### [DATA FOR ANALYSIS]

□ □ □ □ □ □ □

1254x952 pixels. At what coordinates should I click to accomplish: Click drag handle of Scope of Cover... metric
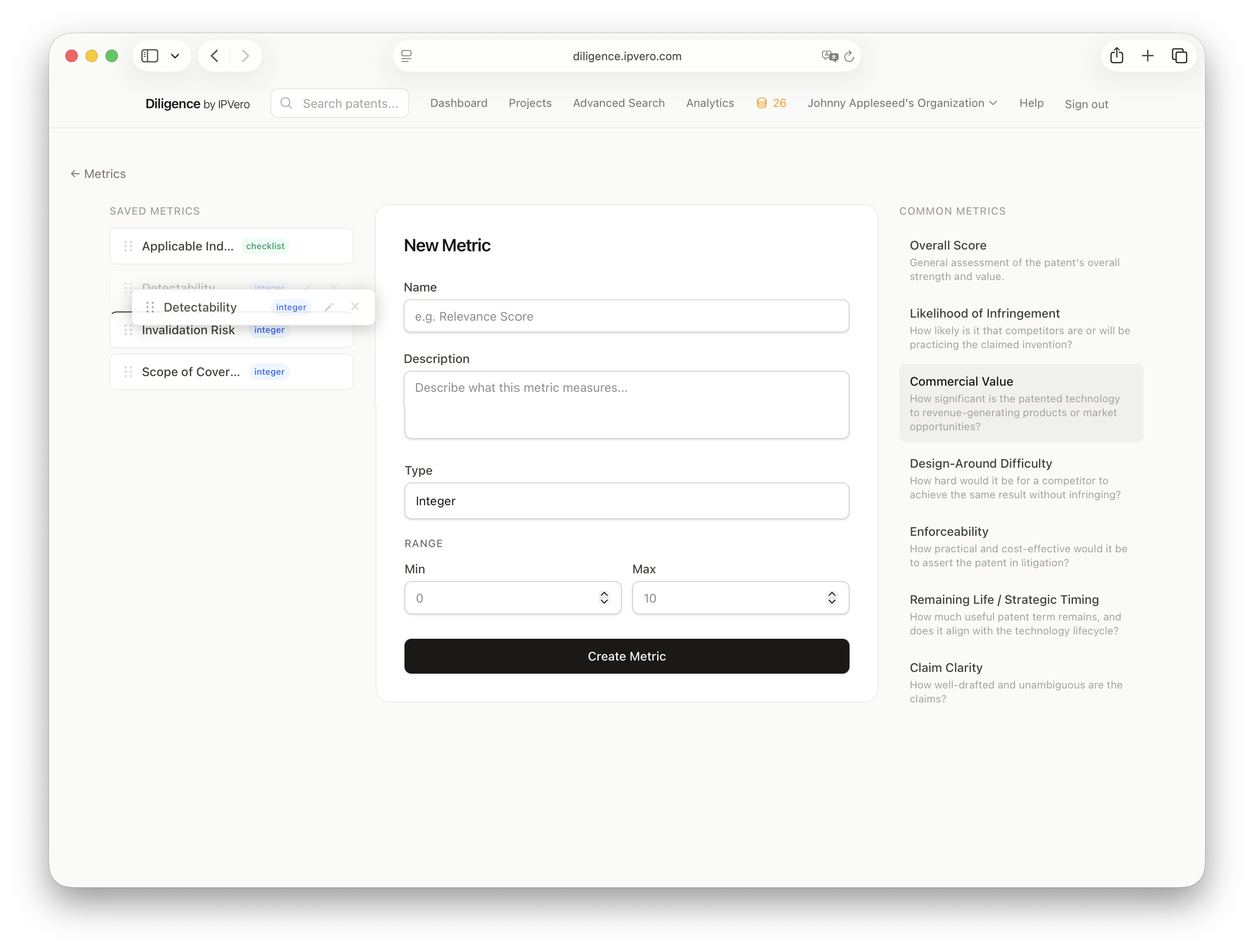128,372
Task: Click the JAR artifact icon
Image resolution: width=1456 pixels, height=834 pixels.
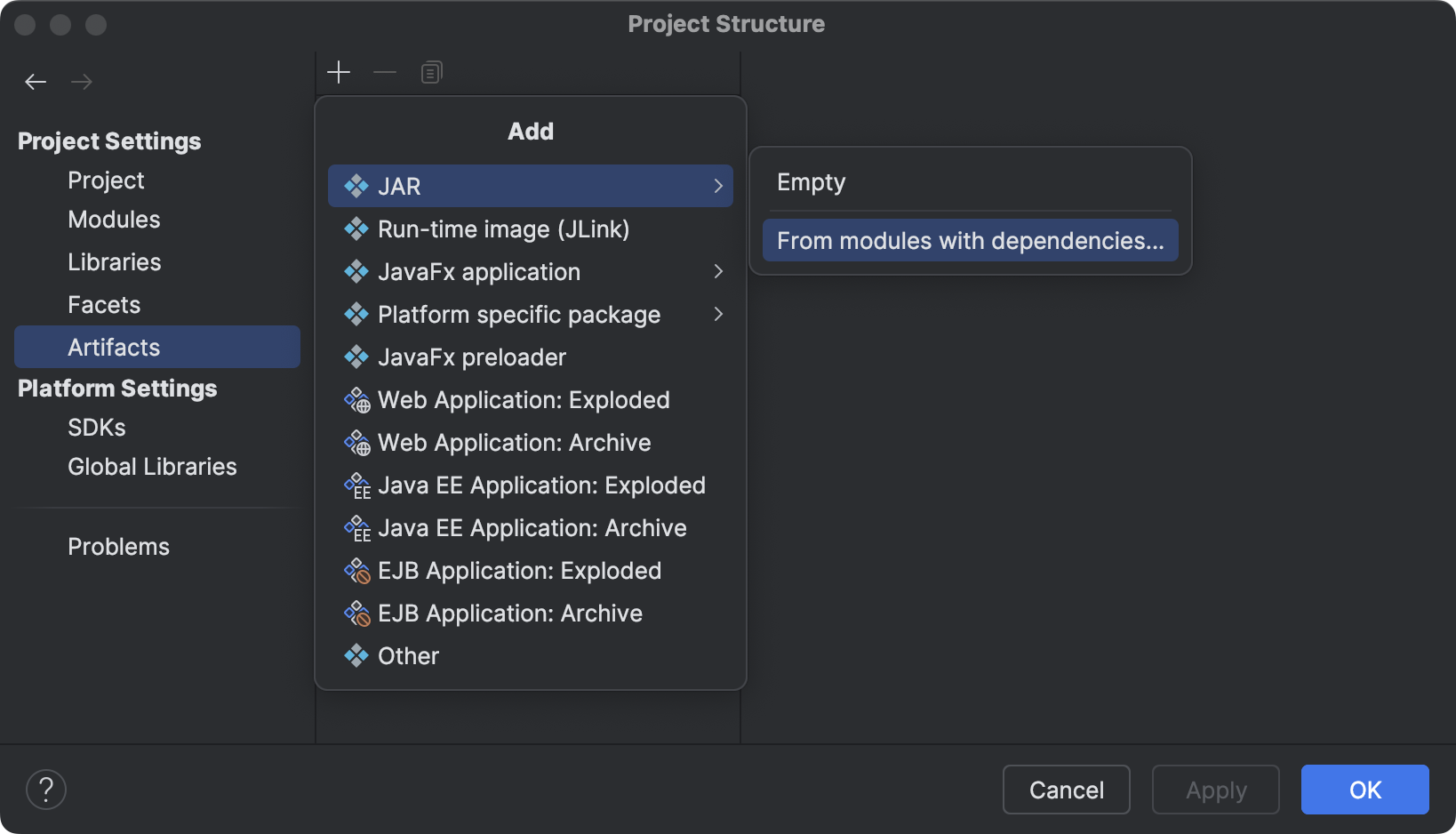Action: click(x=356, y=186)
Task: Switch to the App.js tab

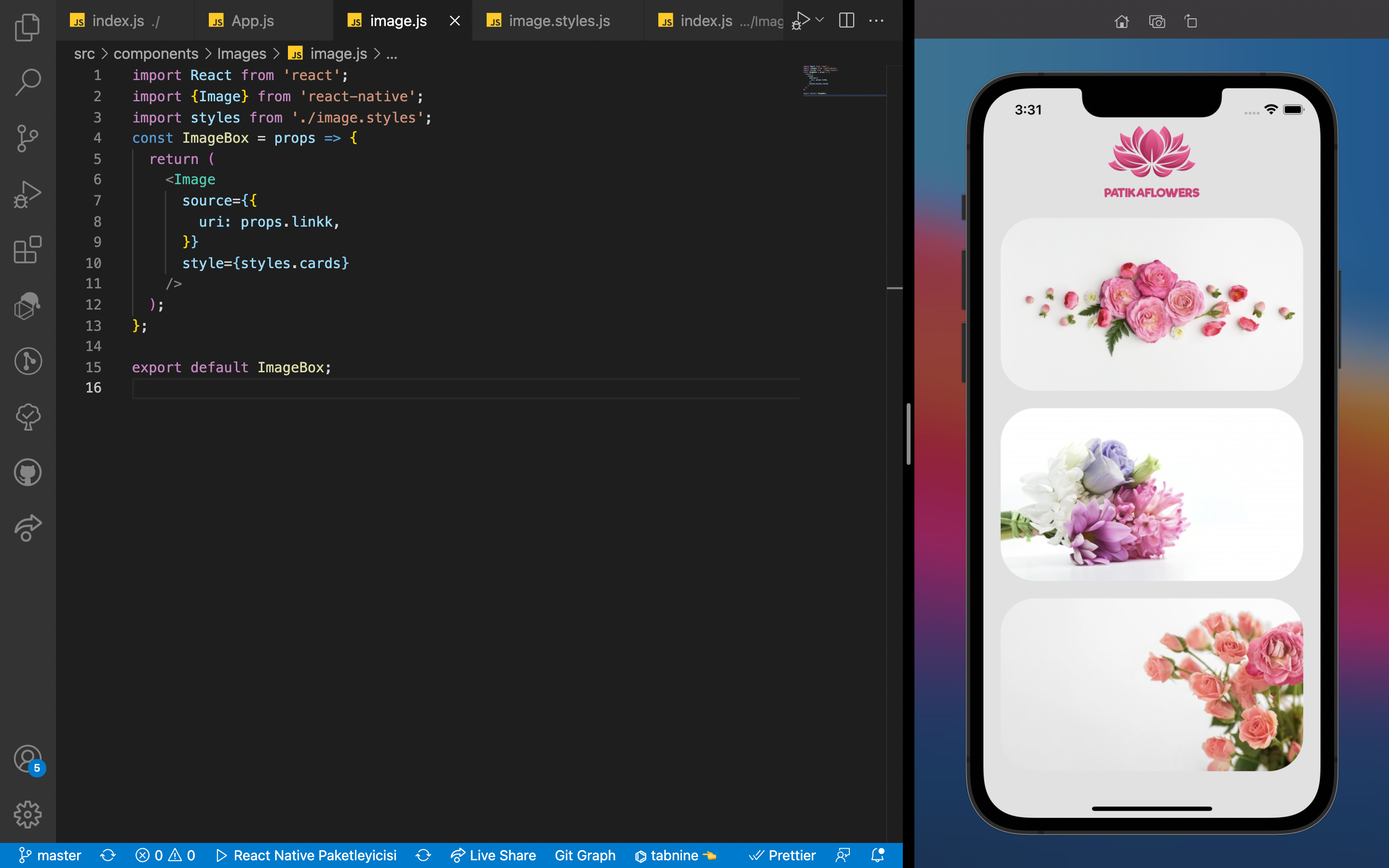Action: click(253, 20)
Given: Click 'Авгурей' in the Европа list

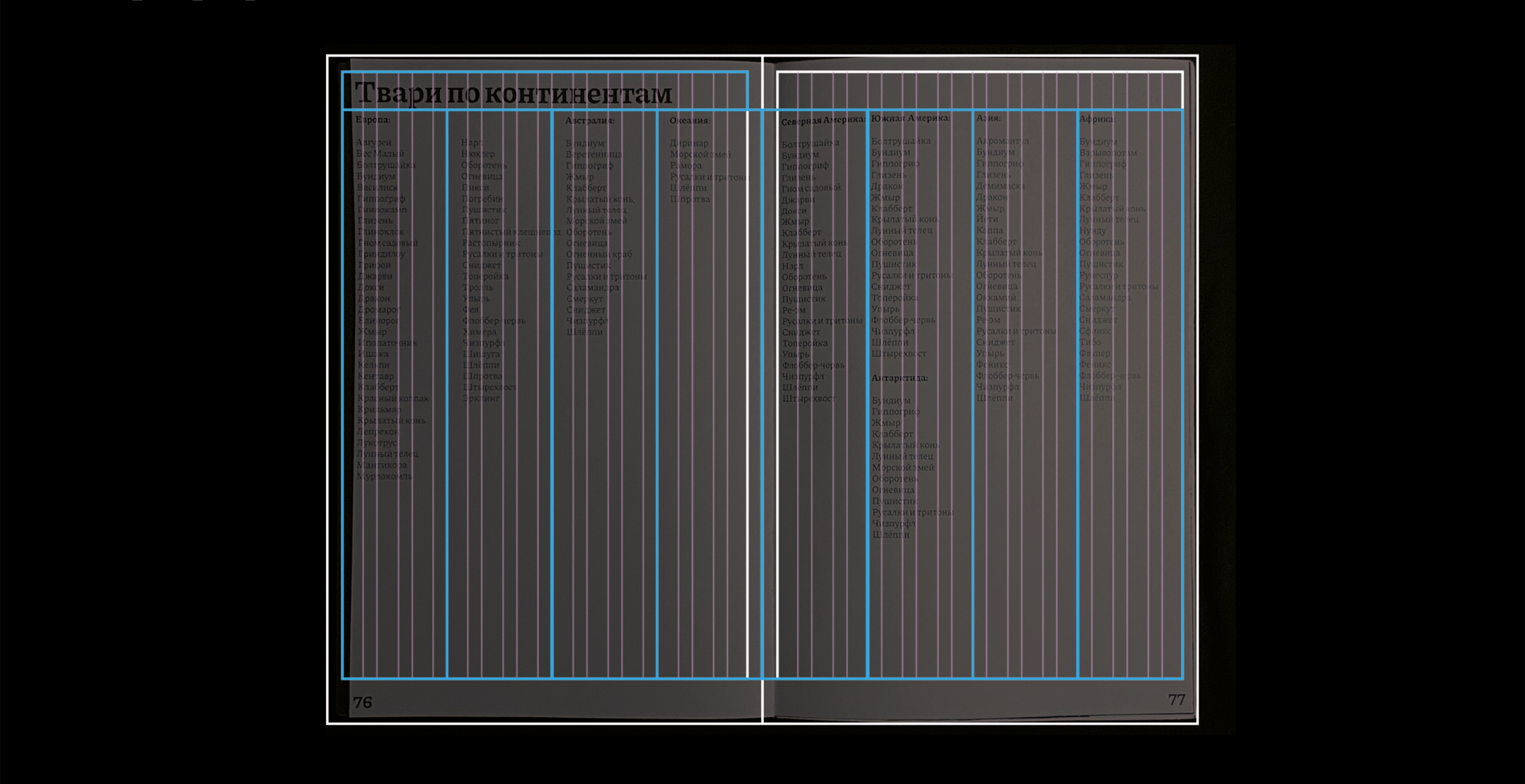Looking at the screenshot, I should pos(374,143).
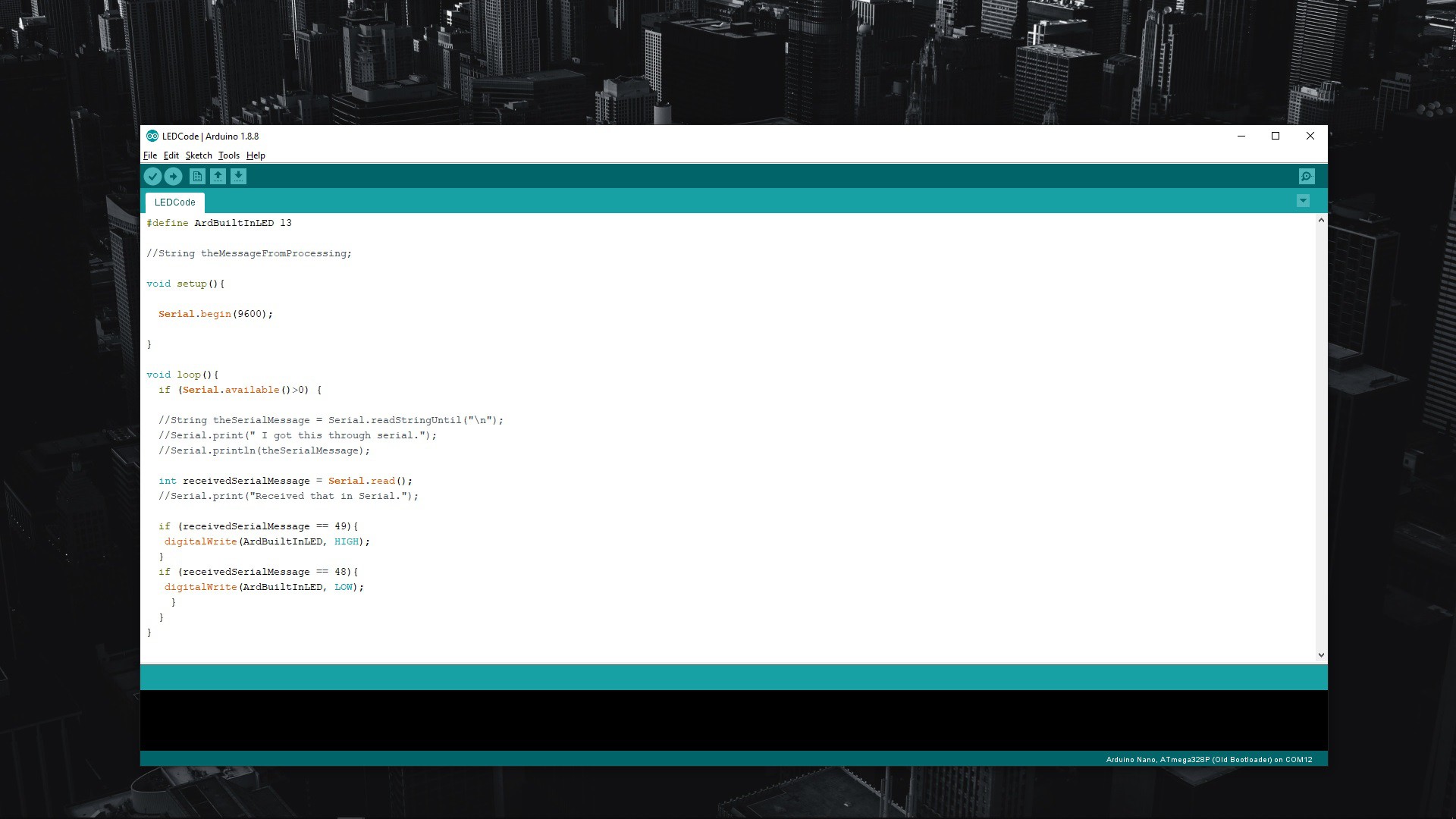The width and height of the screenshot is (1456, 819).
Task: Click the scrollbar up arrow
Action: tap(1321, 220)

□ □ □ □ □ □ □

### [EXERCISE DESCRIPTION]
All lines between the one that contains "Task: Switch to the App.js tab" and the end of the records above, both included, are to be returned exactly as they stand, except for pictures, which are omitted.

### [WRITTEN SOLUTION]
Task: Switch to the App.js tab

Action: click(253, 20)
Given: Click 'Авгурей' in the Европа list

Looking at the screenshot, I should pos(374,143).
The width and height of the screenshot is (1456, 819).
Task: Click the scrollbar up arrow
Action: tap(1321, 220)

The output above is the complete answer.